Stored data entries ->
· · ·

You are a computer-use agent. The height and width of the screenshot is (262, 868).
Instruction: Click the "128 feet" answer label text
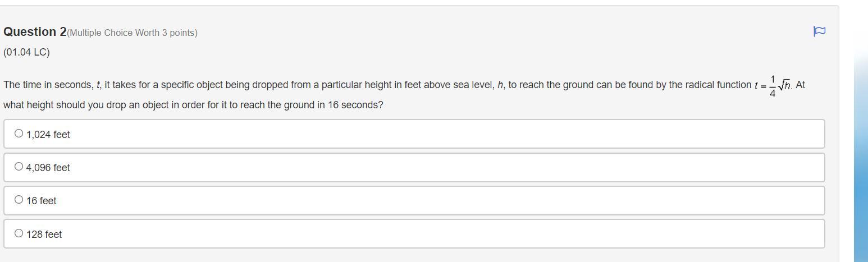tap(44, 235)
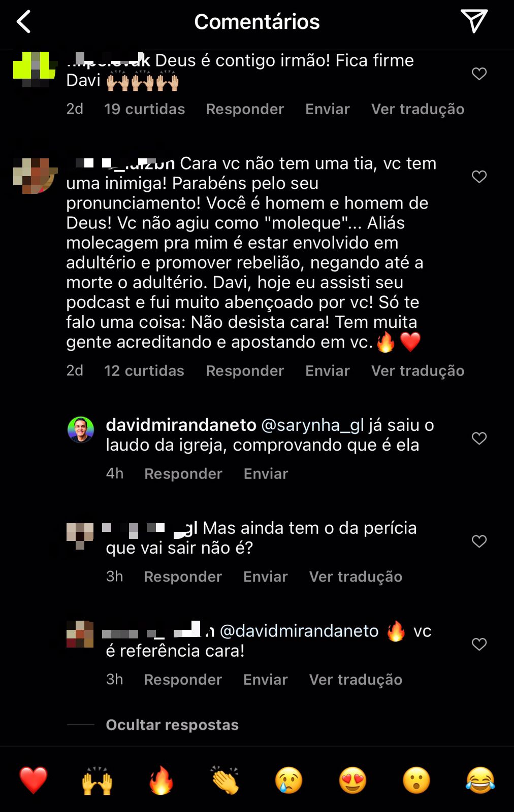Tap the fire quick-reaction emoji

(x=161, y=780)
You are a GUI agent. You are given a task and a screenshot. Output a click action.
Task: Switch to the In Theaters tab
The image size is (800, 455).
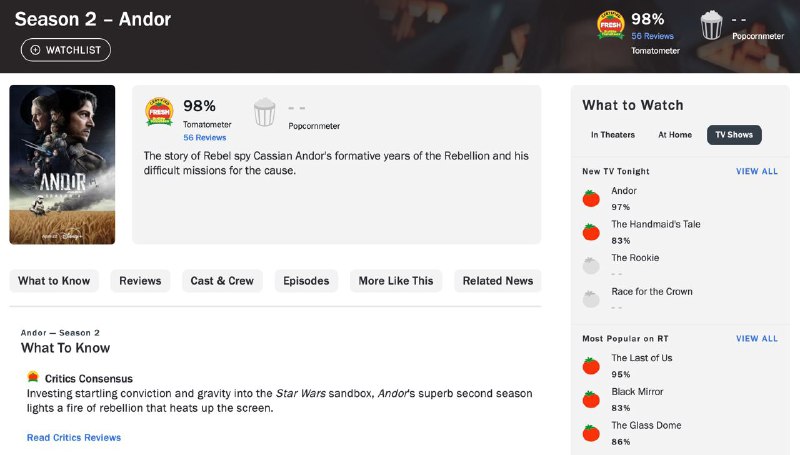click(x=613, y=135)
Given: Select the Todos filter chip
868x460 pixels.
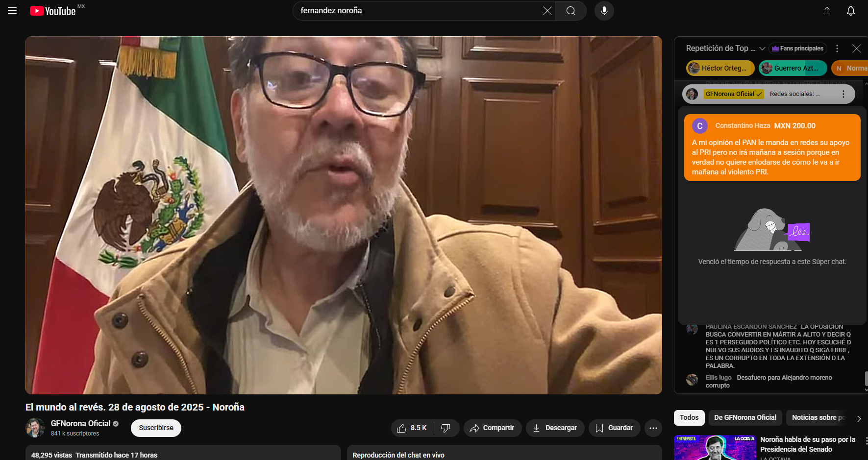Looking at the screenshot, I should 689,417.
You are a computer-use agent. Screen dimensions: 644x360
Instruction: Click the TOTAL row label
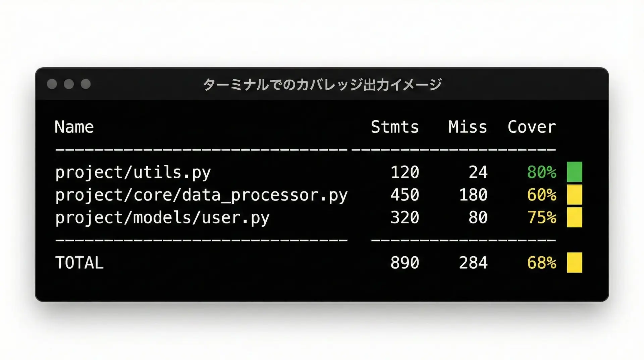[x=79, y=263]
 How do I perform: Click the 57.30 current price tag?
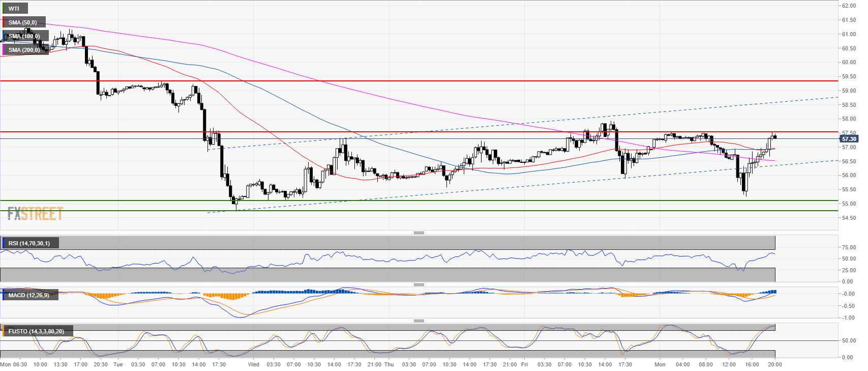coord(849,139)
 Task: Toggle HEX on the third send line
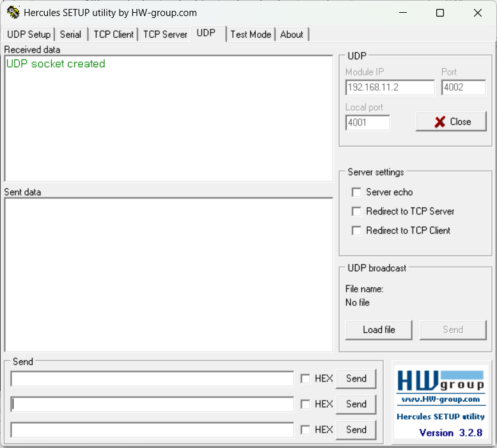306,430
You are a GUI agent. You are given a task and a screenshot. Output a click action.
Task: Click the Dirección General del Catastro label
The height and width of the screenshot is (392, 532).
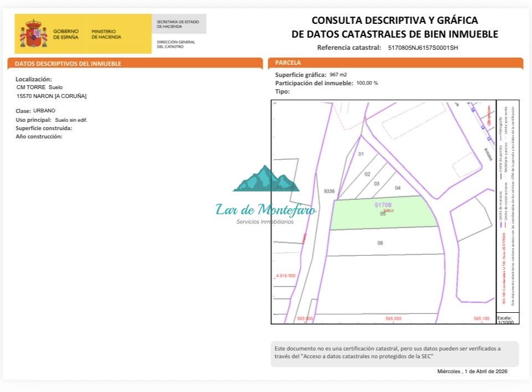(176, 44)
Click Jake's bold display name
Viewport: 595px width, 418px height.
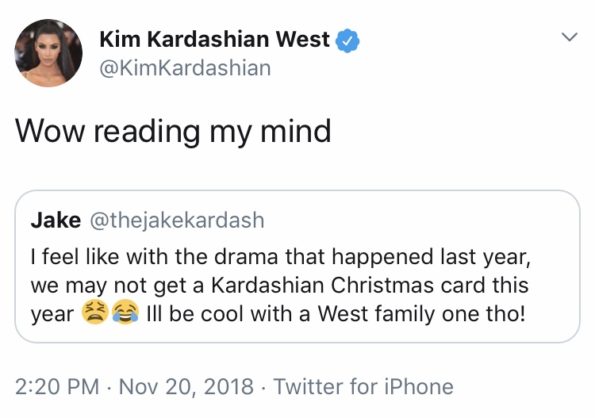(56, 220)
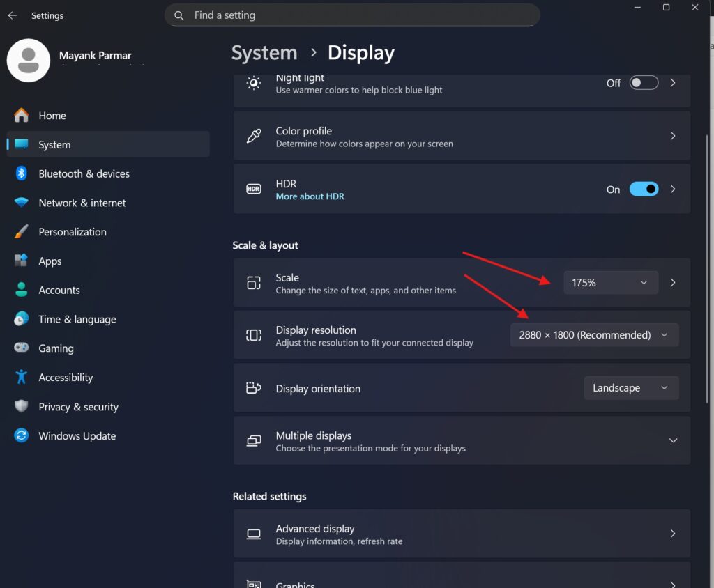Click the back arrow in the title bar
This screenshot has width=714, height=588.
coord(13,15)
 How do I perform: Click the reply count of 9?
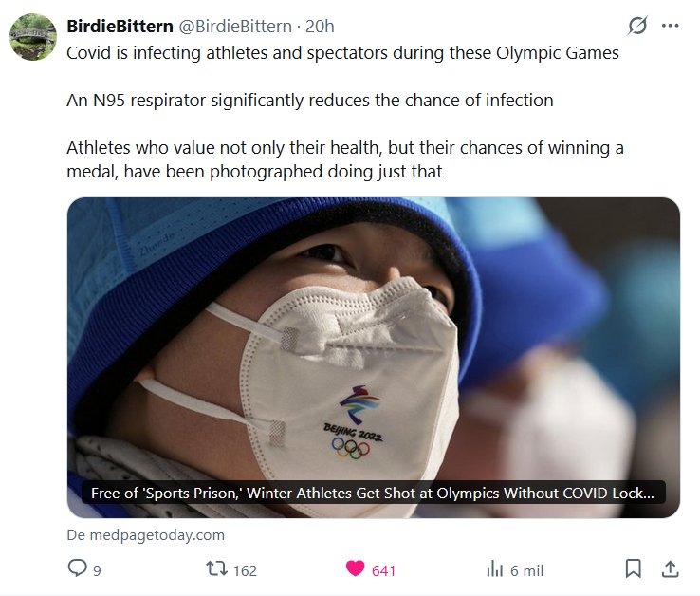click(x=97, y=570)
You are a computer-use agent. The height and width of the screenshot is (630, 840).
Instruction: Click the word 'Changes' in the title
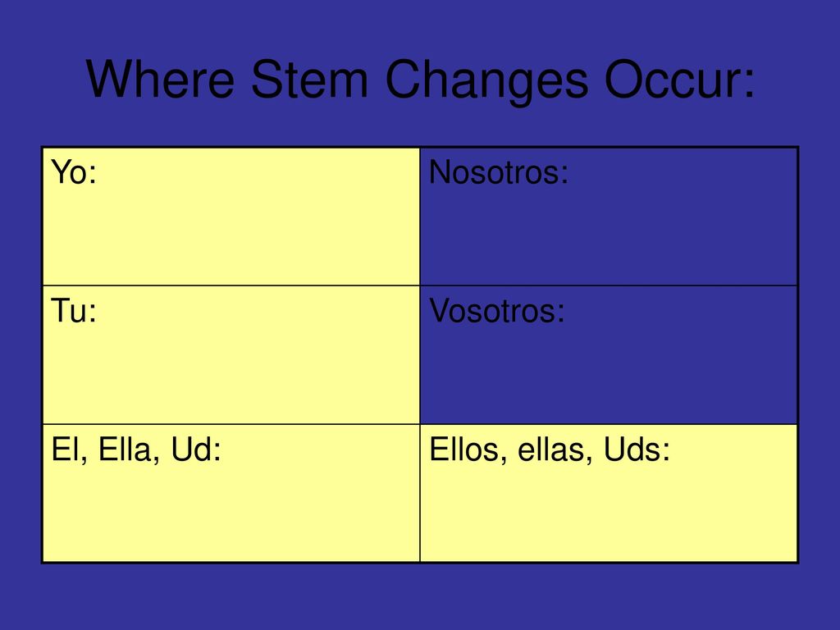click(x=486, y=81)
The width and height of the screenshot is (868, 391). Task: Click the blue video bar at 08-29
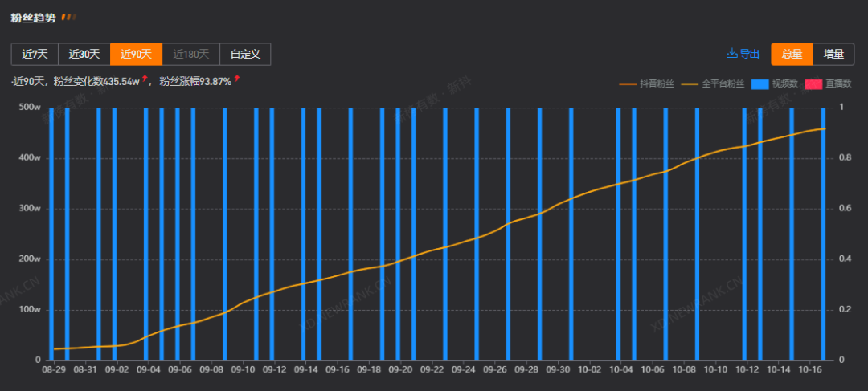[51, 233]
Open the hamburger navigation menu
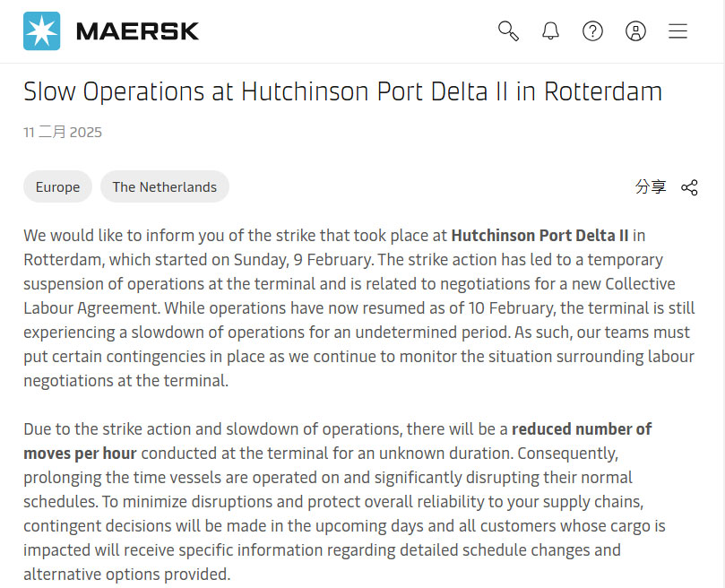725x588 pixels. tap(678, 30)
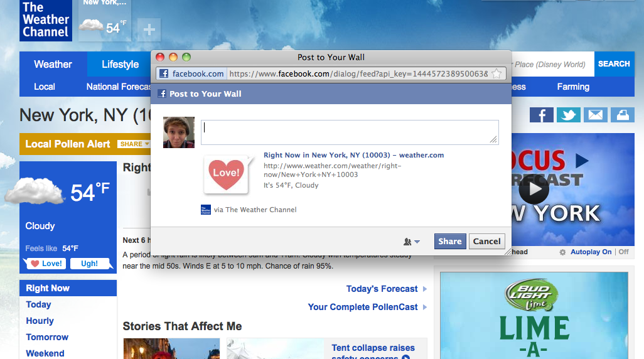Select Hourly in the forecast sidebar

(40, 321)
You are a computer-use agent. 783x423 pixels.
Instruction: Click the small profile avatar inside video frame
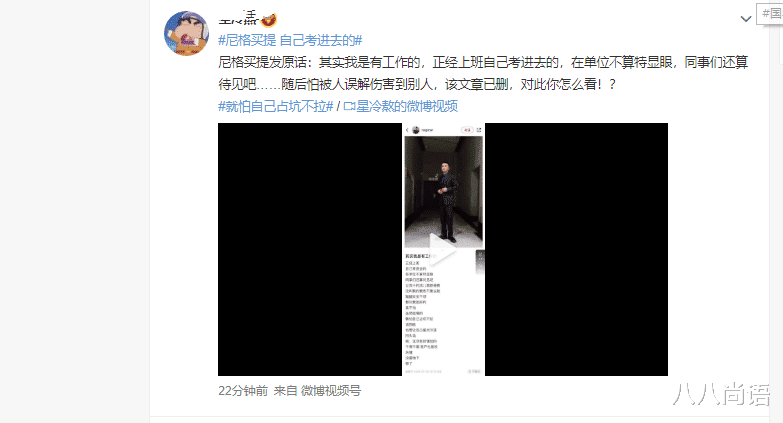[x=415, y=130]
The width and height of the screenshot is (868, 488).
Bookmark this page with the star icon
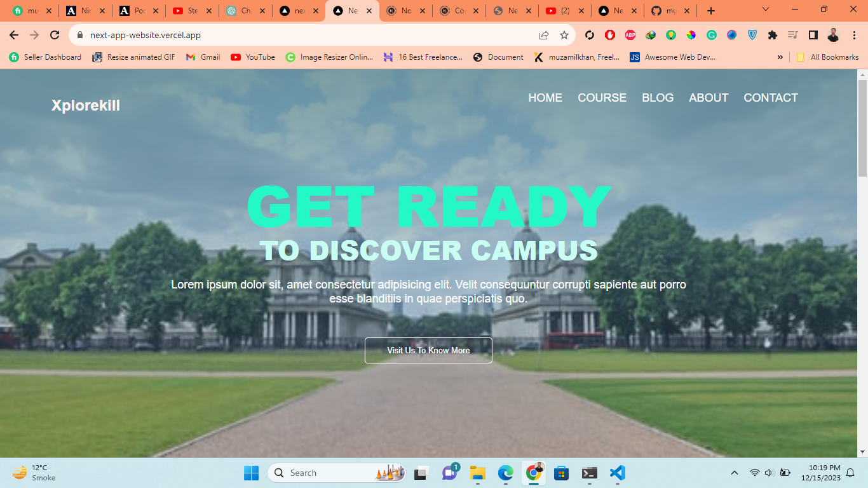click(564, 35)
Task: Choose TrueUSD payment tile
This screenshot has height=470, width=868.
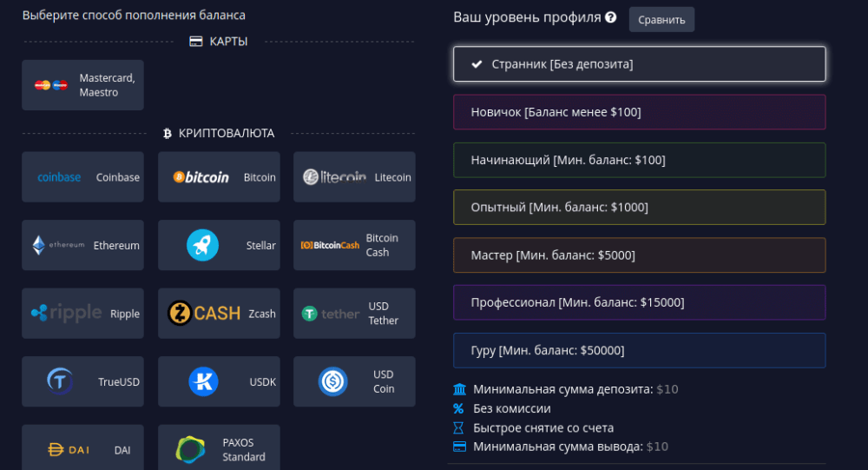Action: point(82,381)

· · ·

Work instruction ->
All of the data, minus its pictures, should be repeated exactly.

Task response ->
You are a computer-use agent. The height and width of the screenshot is (262, 868).
Instruction: Click the "128 feet" answer label text
tap(44, 235)
Tap the fire quick-reaction emoji

(x=161, y=780)
You are a GUI agent. You are given a task and a screenshot. Output a click action.
Task: Switch to the In Theaters tab
The image size is (800, 455).
click(x=613, y=135)
Given: Select the Todos filter chip
868x460 pixels.
Looking at the screenshot, I should 689,417.
You are a computer-use agent. Screen dimensions: 644x360
Instruction: Click the TOTAL row label
[x=79, y=263]
 How do I perform: Click the 57.30 current price tag?
coord(849,139)
 Task: Toggle HEX on the third send line
306,430
You are a GUI agent. You are given a task and a screenshot. Output a click action.
Task: Click the Dirección General del Catastro label
The height and width of the screenshot is (392, 532).
(176, 44)
Click Jake's bold display name
Viewport: 595px width, 418px height.
(56, 220)
Click the back arrow in the title bar
This screenshot has width=714, height=588.
coord(13,15)
 How do I perform: Click the reply count of 9?
click(x=97, y=570)
You are a computer-use agent. The height and width of the screenshot is (630, 840).
Instruction: Click the word 'Changes' in the title
click(x=486, y=81)
The width and height of the screenshot is (868, 391). Task: Click the blue video bar at 08-29
[51, 233]
Open the hamburger navigation menu
725x588 pixels. tap(678, 30)
Select Hourly in the forecast sidebar

(40, 321)
You are a computer-use agent. 783x423 pixels.
Instruction: Click the small profile avatar inside video frame
[x=415, y=130]
The width and height of the screenshot is (868, 488).
Bookmark this page with the star icon
click(564, 35)
Task: Choose TrueUSD payment tile
This screenshot has height=470, width=868.
Action: point(82,381)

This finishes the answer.